Black folks have been and are on the receiving end of many institutional oppressions that keep them excluded from accessing higher education. People with those SSNs or gene patterns you mention are not discriminated against on the basis of those numbers or gene patterns and have no need for a program like affirmative action. The fact is that is that racism, sexism, ableism, etc. are alive and well and are perpetuated by US society in many respects, and we as a society need policies that will work to change this and provide a opportunities that are available and accessible to the oppressed.
You didn't read what I wrote. Group A is defined by an OR clause - some people in group A have SSN % 104 == 7, others are disadvantaged but don't have SSN % 104 == 7.
Statistically, group A has been and is on the receiving end of many institutional oppressions that keep them excluded from accessing higher education. We can tweak the definition of A a bit if it makes the analogy easier:
Group A = people who are either victims of racism directly OR people with SSN % 104 == 7.
Some members of group A have suffered racism, others have not. Just like group B. Both groups are statistically more likely to be racism victims, but plenty of people in those groups have not suffered racism in any significant way.
How do you distinguish between group A and group B? None of the criteria you have stated here actually differentiate between them.
I'm not sure you understand how institutional and systemic racism works, but that kind of racism affects all people of color. That some individuals receive worse treatment than others in such systems doesn't mean that the lesser affected individuals aren't affected by that racism, nor does it mean that if you have other privileges (say, class) you are protected from the effects of those systems.
When it comes to implementing policies to address that, you look at who the systemic problems are affecting and you make choices to help address those effects. I'm sure some people with some arbitrary SSN are a person who is affected by institutional oppressions, but people are not targeted for inclusions in those systems based on SSN, so that's not a metric worth targeting when implementing policies (although if it can be demonstrated that there is a significant link between SSN and institutional racism, that's another story).
Things like racism (and other related -isms like sexism and to a lesser extent, ageism) are considered bad because they can be, and typically are, exercised against people based on largely uncontrollable aspects of their outward appearance. Everyone subconsciously creates associations between appearance, race, and social status throughout their entire lives, whether they realize it or not, and then makes judgments about new people they meet in light of those associations. Those judgments based on outward appearance are part of an initial impression then taint other subsequent judgments (and actions), such those as about a person's character or intelligence. Also, people learn that it's socially acceptable and generally expected to treat (say) a black person is with less respect than (say) a white person. And entrenched ideas about what people's social status ought to be cause a feedback loop that tends to impose these ideas on subsequent generations.

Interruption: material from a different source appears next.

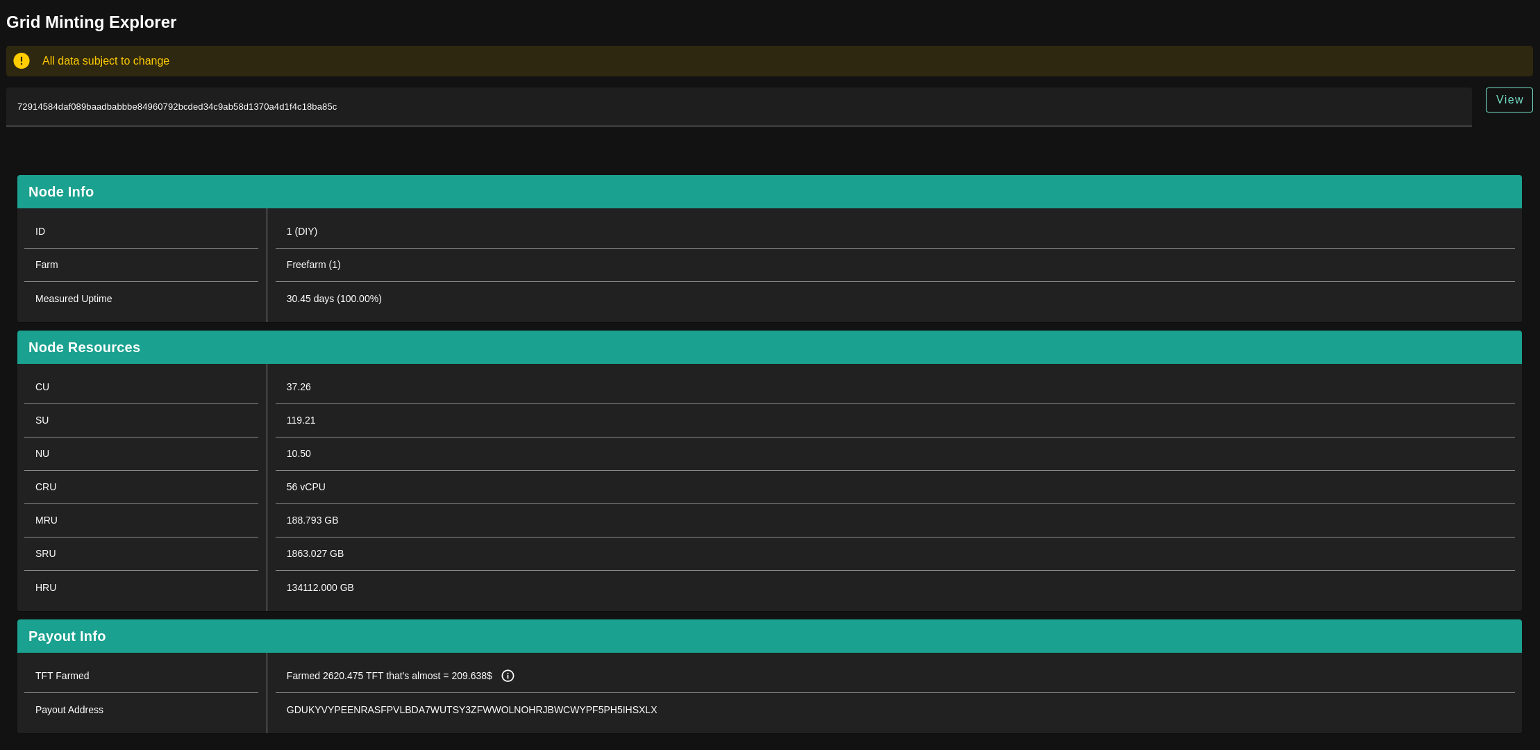Click the Farmed 2620.475 TFT text
The image size is (1540, 750).
click(389, 676)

There are lots of other external properties that people are generally prejudiced for or against, such as weight/height/build, (dis)ability, posture, voice/speech properties, dress sense, and so on; but these (a) are considered to be more under an individual's control, (b) aren't inherited, and (c) historically haven't caused anywhere near as many social problems as racism in the US. No doubt people who are discriminated against based on their voice (say) don't like it, but it's not considered to be a systematic, self-reinforcing, widely-observed, entrenched social problem.
A hypothetical prejudice against "SSN % 104 == 7", where the property is not even outwardly observable (so can't genreally taint initial impressions), nor subject to this ongoing reinforcement, nor passed down through generations (neither the prejudiced property, nor the prejudice itself), is completely different from race, even moreso than the other examples.
There are many statistically disadvantaged subsets of humanity. For example:
Group A = disadvantaged OR ssn % 104 == 7
If you object to SSN, choose A = disadvantaged OR last 4 genes = GATTACA.
Group B = black
You seem to assign a lot of moral weight to group B but none to group A. Why?
This is the question you've been ducking for the entirety of this conversation.